_Exercise directions_
The result should consist solely of the line containing "The width and height of the screenshot is (2215, 1631)." and the lines that follow it below, each reproduced exactly, the last line included.

Saved entries
-- -- --

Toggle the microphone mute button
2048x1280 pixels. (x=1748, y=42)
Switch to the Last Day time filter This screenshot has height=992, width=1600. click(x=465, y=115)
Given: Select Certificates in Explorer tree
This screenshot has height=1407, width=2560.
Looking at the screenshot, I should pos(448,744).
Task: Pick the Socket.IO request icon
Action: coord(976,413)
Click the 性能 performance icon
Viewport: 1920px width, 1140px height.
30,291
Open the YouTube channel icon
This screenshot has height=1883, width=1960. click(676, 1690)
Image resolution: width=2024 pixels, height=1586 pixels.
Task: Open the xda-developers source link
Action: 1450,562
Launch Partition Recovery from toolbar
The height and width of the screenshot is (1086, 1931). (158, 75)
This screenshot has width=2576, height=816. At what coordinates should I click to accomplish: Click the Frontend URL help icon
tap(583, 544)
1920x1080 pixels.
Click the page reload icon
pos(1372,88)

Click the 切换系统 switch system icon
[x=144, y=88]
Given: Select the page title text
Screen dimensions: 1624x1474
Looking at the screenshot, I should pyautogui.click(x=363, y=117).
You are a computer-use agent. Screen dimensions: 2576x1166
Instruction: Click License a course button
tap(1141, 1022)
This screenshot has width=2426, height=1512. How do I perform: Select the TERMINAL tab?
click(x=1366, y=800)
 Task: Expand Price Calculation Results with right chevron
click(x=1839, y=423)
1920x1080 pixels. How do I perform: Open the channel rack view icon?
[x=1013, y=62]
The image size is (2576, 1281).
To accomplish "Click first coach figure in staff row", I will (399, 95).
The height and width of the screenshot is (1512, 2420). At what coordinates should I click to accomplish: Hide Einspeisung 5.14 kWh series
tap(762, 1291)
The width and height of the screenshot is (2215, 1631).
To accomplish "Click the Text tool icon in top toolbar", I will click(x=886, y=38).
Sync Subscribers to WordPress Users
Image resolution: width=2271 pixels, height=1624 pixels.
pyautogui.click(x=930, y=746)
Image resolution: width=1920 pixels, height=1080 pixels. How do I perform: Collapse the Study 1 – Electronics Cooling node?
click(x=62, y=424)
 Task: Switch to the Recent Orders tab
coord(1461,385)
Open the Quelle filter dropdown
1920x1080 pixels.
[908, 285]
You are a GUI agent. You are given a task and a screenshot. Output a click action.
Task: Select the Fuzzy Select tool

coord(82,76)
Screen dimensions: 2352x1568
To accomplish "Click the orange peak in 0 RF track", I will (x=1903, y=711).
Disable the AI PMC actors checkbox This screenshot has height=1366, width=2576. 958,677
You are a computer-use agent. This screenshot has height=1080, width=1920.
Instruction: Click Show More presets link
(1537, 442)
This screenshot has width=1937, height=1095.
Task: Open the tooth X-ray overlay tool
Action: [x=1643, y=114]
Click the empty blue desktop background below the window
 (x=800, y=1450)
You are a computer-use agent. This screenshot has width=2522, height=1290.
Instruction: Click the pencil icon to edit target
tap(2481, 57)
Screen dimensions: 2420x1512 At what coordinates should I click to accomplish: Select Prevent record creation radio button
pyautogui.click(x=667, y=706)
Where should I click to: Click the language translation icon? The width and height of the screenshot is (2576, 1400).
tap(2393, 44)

-- -- --

_Problem solution_
The width and height of the screenshot is (2215, 1631).
To accomplish "Click the Text tool icon in top toolbar", I will click(x=886, y=38).
Sync Subscribers to WordPress Users
Image resolution: width=2271 pixels, height=1624 pixels.
pyautogui.click(x=930, y=746)
Image resolution: width=1920 pixels, height=1080 pixels. How do I perform: Collapse the Study 1 – Electronics Cooling node?
click(x=62, y=424)
 Task: Switch to the Recent Orders tab
coord(1461,385)
Open the Quelle filter dropdown
1920x1080 pixels.
[908, 285]
You are a GUI agent. You are given a task and a screenshot. Output a click action.
Task: Select the Fuzzy Select tool

coord(82,76)
Screen dimensions: 2352x1568
To accomplish "Click the orange peak in 0 RF track", I will (x=1903, y=711).
Disable the AI PMC actors checkbox This screenshot has height=1366, width=2576. 958,677
You are a computer-use agent. This screenshot has height=1080, width=1920.
Instruction: Click Show More presets link
(1537, 442)
This screenshot has width=1937, height=1095.
Task: Open the tooth X-ray overlay tool
Action: [x=1643, y=114]
Click the empty blue desktop background below the window
 (x=800, y=1450)
You are a computer-use agent. This screenshot has width=2522, height=1290.
Instruction: Click the pencil icon to edit target
tap(2481, 57)
Screen dimensions: 2420x1512 At what coordinates should I click to accomplish: Select Prevent record creation radio button
pyautogui.click(x=667, y=706)
Where should I click to: Click the language translation icon? The width and height of the screenshot is (2576, 1400).
tap(2393, 44)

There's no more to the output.